Gaming giant Valve has decided that the best way to deal with controversial titles on Steam, one of the biggest video game platforms in the world, is to give you a better pair of blindfolds.
In a blog post, Valve’s Erik Johnson said the company’s policy towards incendiary content on Steam will be to allow everything short of “things that we decide are illegal, or straight up trolling.”
Consumers will also be given greater control over what they’ll be shown, including an option to override Steam’s recommendation algorithm.
“Those choices should be yours to make,” Johnson continues. “Our role should be to provide systems and tools to support your efforts to make these choices for yourself, and to help you do it in a way that makes you feel comfortable.”
The post comes after the backlash to Active Shooter, a game that put players in the role of a SWAT officer or a mass murderer shooting up a school. It was barred from release on Steam after mounting controversy, but Valve never mentioned the content of the game when explaining why it was banned, instead choosing to focus on the game developer’s history of abusing other users, infringing on copyright, and review manipulation.
This is the classic engineering blunder: Create a platform where everything is permissible and let the free market sort itself out. We’ve seen plenty of tech companies try this approach before with disastrous results. Facebook’s hands off approach helped facilitate an Islamaphobic pogrom in Sri Lanka. Reddit hosted /r/jailbait, a sub-section dedicated to sexually suggestive photos of underage girls.
But Valve thinks it can do better. In his blog post, Johnson says employees still review all of the controversial titles that get submitted to Steam. At the same time, though, he also argued that considering the company’s size and scope it’s nearly impossible to keep everyone happy.
“The harsh reality of this space, that lies at the root of our dilemma, is that there is absolutely no way we can navigate it without making some of our players really mad,” Johnson wrote.
He’s right, and I sympathize. This is a very complex problem with no clear solutions. Unfortunately, it’s hard to believe that the company has truly exhausted all possible options, as Johnson suggests, especially when you consider how Valve has dealt with similarly daunting issues by turning to high-profile experts.
Valve knows when it needs outside help
Valve hired Mike Ambinder, an experimental psychologist, to leverage big data into the company’s game development process. The economist Yanis Varoufakis was also brought in as a private consultant to study in-game currencies shortly after the company converted Team Fortress 2 into a free-to-play title and as it was preparing to launch Dota 2. Varoufakis eventually went on to serve as Greece’s Minister of Finance.
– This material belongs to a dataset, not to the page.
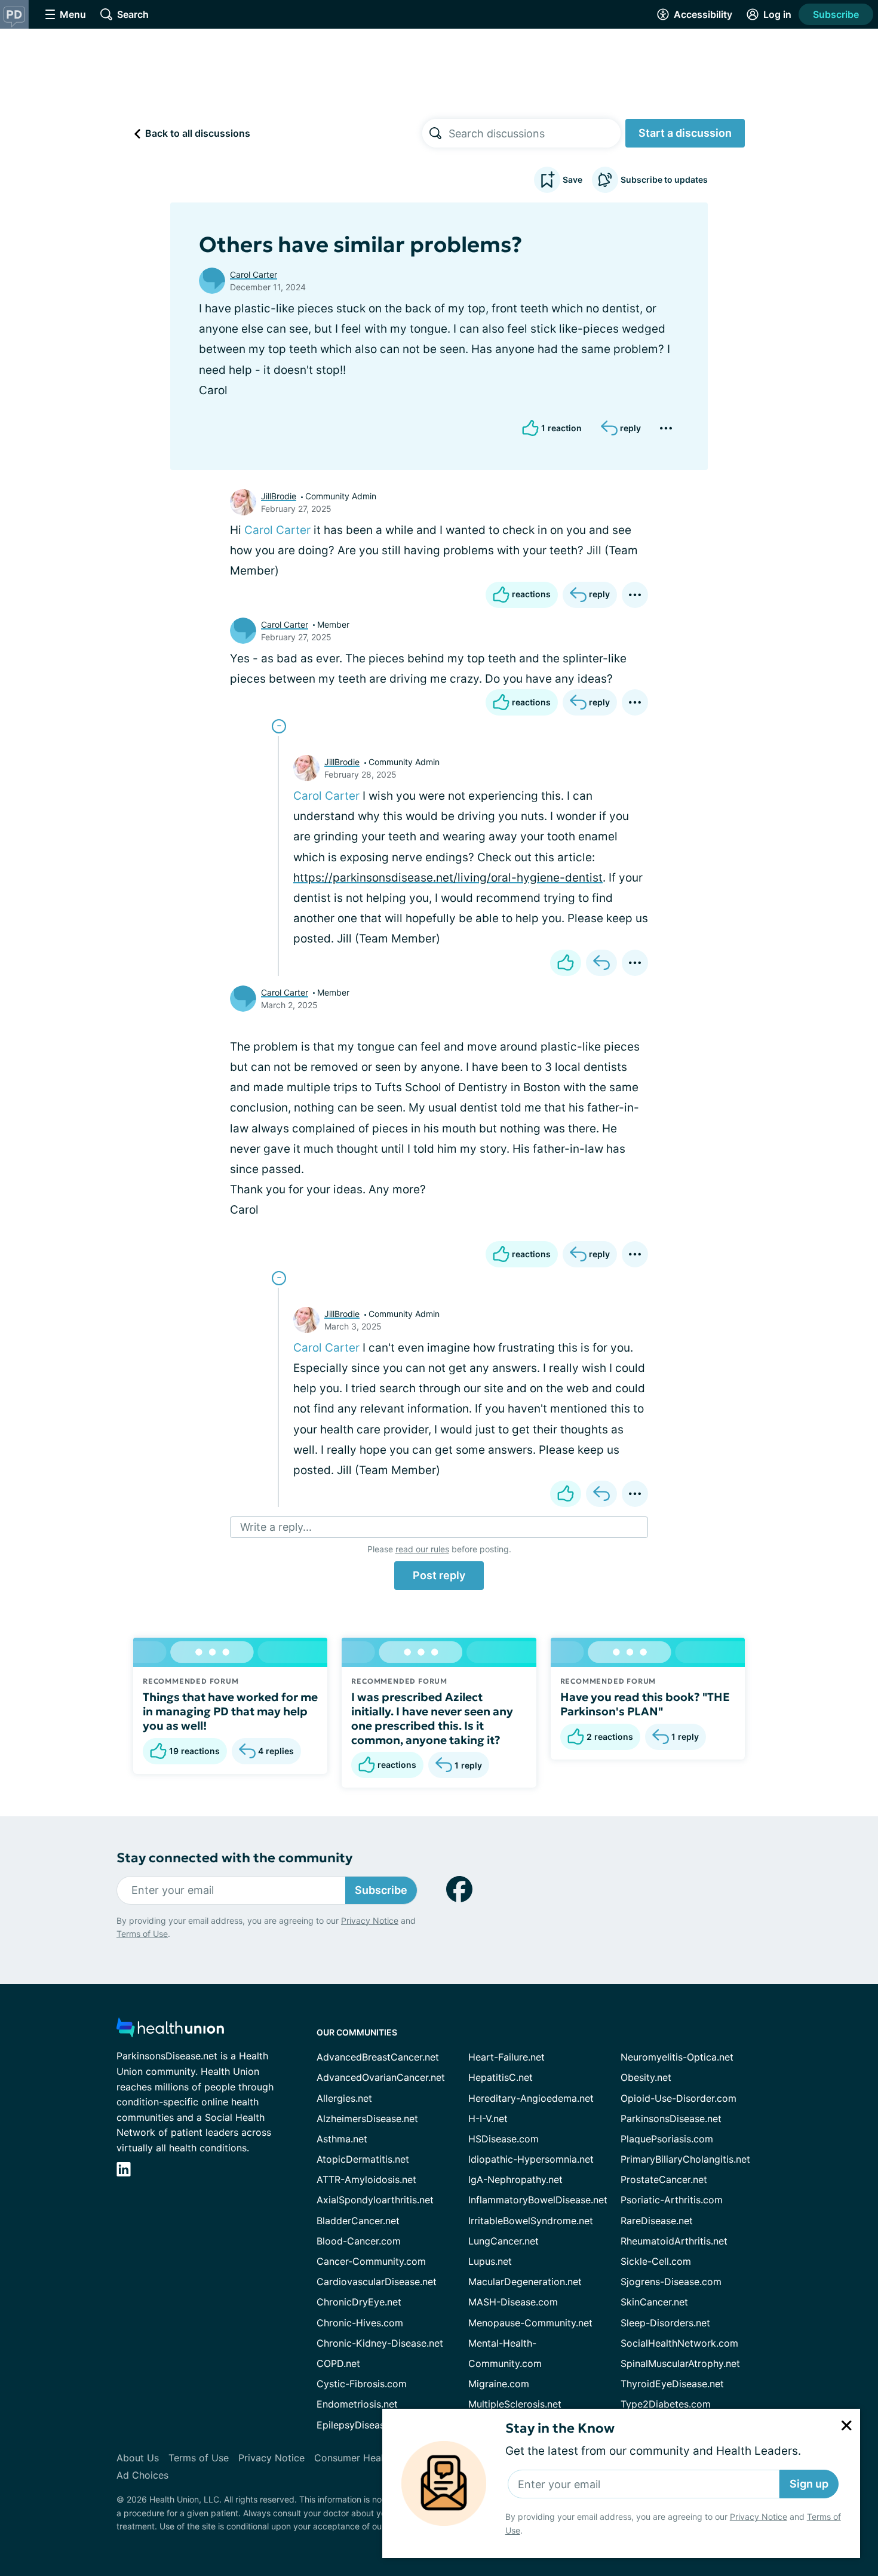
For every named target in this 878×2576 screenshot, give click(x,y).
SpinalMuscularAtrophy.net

So it seems that Valve is will to work towards rigorous solutions, just as long as it can make more money as a result. Hiring a world-class economist to study digital markets is fine, but finding an expert to determine the merits of a game made by developers with suspected links to anti-Muslim hate groups is a bridge too far.
Hatred let people play as a mass-murdering sociopath determined to carry out global genocide. According to developer Destructive Creations, it was made in direct response to “politically correct” games. In response, Steam briefly pulled it from sale, then reinstated a day later with a personal apology from Valve co-founder Gabe Newell.
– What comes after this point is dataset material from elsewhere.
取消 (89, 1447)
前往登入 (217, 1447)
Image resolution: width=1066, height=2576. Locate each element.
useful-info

Not only is Hatred still available on Steam for $6.99 (that’s right, Valve makes money off this game), but the developers behind it are already hard at work on another title. IS Defense will let you play as a European soldier fighting off an ISIS invasion of Europe. And if this week’s news is any indication, Valve won’t do anything about this game either.
Valve isn’t washing its hands of any of this. Instead, it’s hoping you either won’t notice or won’t care that developers who don’t consider Muslims to be human beings are monetizing bigotry and kicking a hefty chunk of the profit up to Valve.
The free speech argument
Game designer Brenda Romero recently tweeted her support of Valve’s decision, arguing that many public markets are filled with games that could be considered offensive — DOOM, Grand Theft Auto, and God of War among others. She went on to say she was offended by Active Shooter but doesn’t think any game should be barred from sale based on offensiveness.
But you can’t summon free speech as a catch-all defense without making a distinction between the type of speech being used. Is it fair to claim that a game about gunning down Africans is the deserves the same sort of protections as a game about slaughtering demons?
Both Romero and Johnson emphasized the importance of personal choice when dealing with these so-called “controversial” topics. They view things like racism as abstractions. Who cares if someone made a game about ethnic cleansing? Just ignore it. Out of sight, out of mind.
That’s because when Romero and Johnson talk about racism, they’re talking about personal feelings of prejudice. When I talk about racism, I’m referring to systematic policies such as the Japanese American internment and the Chinese Exclusion Act, which were implemented under the belief that Asians were vicious, subhuman predators.
The xenophobic sentiment behind titles like Hatred and AIDS Simulator isn’t theoretical. Explaining them away as nothing more than controversial speech ignores how they reflect and support concrete political policies used to dehumanize, exploit, and kill marginalized people. Valve is literally funding developers who think that the eradication of non-white people is a reasonable belief (and making some money in the process).
If Valve can’t understand that, then maybe it’s time they used some of that money to hire an ethicist.